- List of tasks:
1. In the passage on the ZX80, how much RAM did the assembled Acorn Atom come with?
2. Write a continuation of the passage on the ZX80, starting after its final sentence.

- Text extract:
Although the basic ZX80 was relatively
cheap, the realities of such economy can be judged only in
the light of the final cost of a halfway useful machine. One
of the most significant weaknesses of the basic computer was
that it arrived with only 1K of RAM - not nearly enough memory
to enable owners to write serious programs. With this in mind,
Sinclair developed and marketed memory expansion peripherals,
which became available just after the launch of the kit. By
mid-1980, Chris Curry had co-ordinated the launch of Acorn
Computer's second product, the Acorn Atom microcomputer. The
assembled version of the machine was priced £330 and
equipped with 12K of RAM. Now although at first glance the
Sinclair product appears to offer a far better deal, such
impressions are dispelled when the ZX80 is upgraded to meet
the Atom's modest memory specifications. The costing is as
follows:
1 assembled ZX80
(with 1K RAM) |
£99.95 |
1 power supply |
£8.95 |
11 1K memory chips
(@ £16.00) |
£176.00 |
4 memory boards
(@ £12.00) |
£48.00 |
TOTAL |
£332.90 |
Apart from offering a larger memory
than the ZX80, the Atom also arrived with a full-sized keyboard,
a floating-point maths package (as opposed to the integer-only
capacity of the ZX80), a potential for colour graphics and
sound capabilities. Thus although the ZX80 was notionally
cheap, it was also only notionally a computer when one considers
the capabilities of its rivals.
When compared with subsequent Sinclair
development programmes, that of the ZX80 appears smooth, fast
and relatively untroubled. However, it must be remembered
that although work on the ZX80 started only in May 1979, the
development of the Radionics computer that would become the
NewBrain had been progressing since July 1978. Since the R
& D work on both machines was carried out by much the
same personnel, it's clear that the ZX80 programme benefited
from a year of Radionics experience. The incestuousness of
the two projects is highlighted by the fact that today few
of the engineers involved seem capable of remembering who
they were working for during this period.

- Material:
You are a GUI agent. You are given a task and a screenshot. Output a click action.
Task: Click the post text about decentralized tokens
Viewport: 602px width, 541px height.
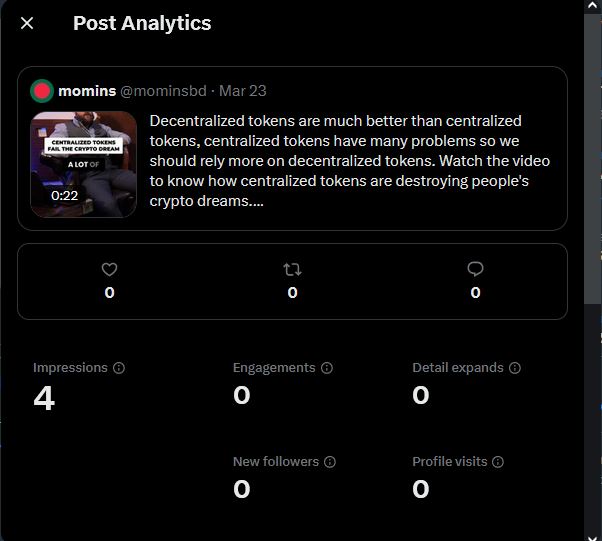click(x=349, y=161)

- Responses per task:
1. 12K of RAM.

2.
In April 1979, Clive Sinclair arranged
a meeting with John Grant of Nine Tiles to discuss the development
of the successor to the MK14 kit. At that time, Grant was
working on the software for the Radionics computer, and Sinclair
made it clear that the new Science of Cambridge project would
be shaped by many of the decisions defining the machine that
would later become the NewBrain programme. The Radionics machine
was designed around the Z80A microprocessor (as opposed to
the MK14's SC/MP), and because of the development team's familiarity
with the chip it was decided to use the Z80A in the Science
of Cambridge machine. Grant recalls that Sinclair's brief
to Nine Tiles was mainly concerned with ensuring that software
development was tailored to the limitations imposed by the
components he had selected. At all times the design of the
ZX80 was driven by the goal of producing a computer that broke
the £100 barrier, yet still returned a comfortable profit.
The product's capabilities were of secondary importance.
It's clear that Grant's involvement
with the development of the ZX80 was not inspired by expectations
of significant financial gain. The feeling at Nine Tiles was
that the creation of a mass-market microcomputer was in itself
an exciting project, and one with which the company was interested
in being associated. Given that the estimated R&D costs
for the entire ZX80 project are generally agreed to have just
about reached the five- figure mark, Grant's cut of such a
budget would have offered his company little more than pin
money. Once again, it's worth emphasizing that a major percentage
of the 'creative' design work on this new Sinclair product
was not performed by the company itself, but contracted out
and defined by an unusually nebulous brief.
The month following Sinclair's initial
meeting with Nine Tiles was particularly fraught for him,
since in May 1979 the NEB announced its plans to sell off
Radionics' television and calculator interests. While Sinclair
was busy penning his resignation from Radionics, work started
at Nine Tiles on the development of the ZX80 software. It
has often been argued that the success of the early Sinclair
machines played an important role in establishing BASIC as
the resident computer language for the majority of home computers.
In retrospect, this situation has been regretted by many in
the industry, since it is generally agreed that BASIC is only
moderately successful as a learning tool and positively obstructive
to the development of serious programs. However, because BASIC
had been selected as the Radionics computer's resident language
and full documentation was readily to hand for the ANSI Minimal
BASIC dialect, Sinclair instructed Nine Tiles to prepare a
similar implementation for the Science of Cambridge machine.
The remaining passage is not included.